- Born: May 2, 1897
- Died: November 16, 1989 (aged 92)
- Burial place: Old North Cemetery, Nantucket, Massachusetts, US
- Known for: US squash champion (1929)
- Spouse: William Francis Howe
- Children: William Francis Howe Jr., Peggy White and Betty Howe Constable

= Margaret Howe (squash player) =

American squash player (1897–1989)

Margaret Allen Howe (1897–1989) was a pioneer for Squash in America. She was born in Greenfield, Massachusetts. She won the U.S. Women's Squash Singles National Championship in 1929, 1932 and 1934 after giving birth to a son, William Francis Howe Jr., in 1922 and twin daughters (and future squash champions) Betty and Peggy in 1924.

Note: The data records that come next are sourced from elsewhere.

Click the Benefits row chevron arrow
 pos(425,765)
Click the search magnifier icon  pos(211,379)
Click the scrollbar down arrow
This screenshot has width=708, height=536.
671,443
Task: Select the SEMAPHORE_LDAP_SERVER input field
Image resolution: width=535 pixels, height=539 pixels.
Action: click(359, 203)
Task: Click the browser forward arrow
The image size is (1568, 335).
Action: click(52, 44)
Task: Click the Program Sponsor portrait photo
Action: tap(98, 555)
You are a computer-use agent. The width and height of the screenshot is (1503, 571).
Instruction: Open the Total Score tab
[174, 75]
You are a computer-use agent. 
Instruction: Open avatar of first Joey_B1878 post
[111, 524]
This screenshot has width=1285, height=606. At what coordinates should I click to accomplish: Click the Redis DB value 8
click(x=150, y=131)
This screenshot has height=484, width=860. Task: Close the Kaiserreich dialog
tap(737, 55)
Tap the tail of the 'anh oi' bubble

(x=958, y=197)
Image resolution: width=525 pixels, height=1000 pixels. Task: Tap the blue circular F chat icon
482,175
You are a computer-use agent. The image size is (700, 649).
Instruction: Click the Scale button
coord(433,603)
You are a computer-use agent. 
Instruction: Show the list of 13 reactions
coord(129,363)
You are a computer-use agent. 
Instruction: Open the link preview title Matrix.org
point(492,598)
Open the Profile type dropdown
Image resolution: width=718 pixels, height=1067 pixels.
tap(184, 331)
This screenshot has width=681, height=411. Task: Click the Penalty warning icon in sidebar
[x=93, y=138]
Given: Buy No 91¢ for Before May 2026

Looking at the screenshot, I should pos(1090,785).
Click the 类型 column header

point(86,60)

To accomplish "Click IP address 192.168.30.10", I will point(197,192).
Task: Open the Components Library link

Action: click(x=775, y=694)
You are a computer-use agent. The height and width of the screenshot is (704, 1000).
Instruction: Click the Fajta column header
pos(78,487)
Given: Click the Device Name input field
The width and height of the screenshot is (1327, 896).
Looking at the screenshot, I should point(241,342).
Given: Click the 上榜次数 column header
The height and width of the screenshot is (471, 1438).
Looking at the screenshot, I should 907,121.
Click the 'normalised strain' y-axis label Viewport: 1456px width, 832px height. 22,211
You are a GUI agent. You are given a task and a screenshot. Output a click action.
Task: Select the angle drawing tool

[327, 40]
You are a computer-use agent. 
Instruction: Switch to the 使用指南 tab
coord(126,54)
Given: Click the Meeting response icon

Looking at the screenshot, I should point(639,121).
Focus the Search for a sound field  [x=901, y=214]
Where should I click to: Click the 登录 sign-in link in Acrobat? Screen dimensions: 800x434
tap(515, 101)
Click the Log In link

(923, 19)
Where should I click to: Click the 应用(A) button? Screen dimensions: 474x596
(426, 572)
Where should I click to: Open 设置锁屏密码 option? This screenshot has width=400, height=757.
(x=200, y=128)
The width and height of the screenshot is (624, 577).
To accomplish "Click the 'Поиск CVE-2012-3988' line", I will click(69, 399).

Her husband, William "Bill" Francis Howe Sr., encouraged her to play, and she played under the name Mrs. William F. Howe. In 1929, Howe organized and won the first sanctioned women's squash tournament in the United States.

== Legacy ==

In 1955, Virginia Griggs of New York City donated a permanent trophy to an annual women's 5-persons intercity tournament, thus dubbing the tournament The Howe Cup. The tournament still runs to this day in memory of Howe and her daughters.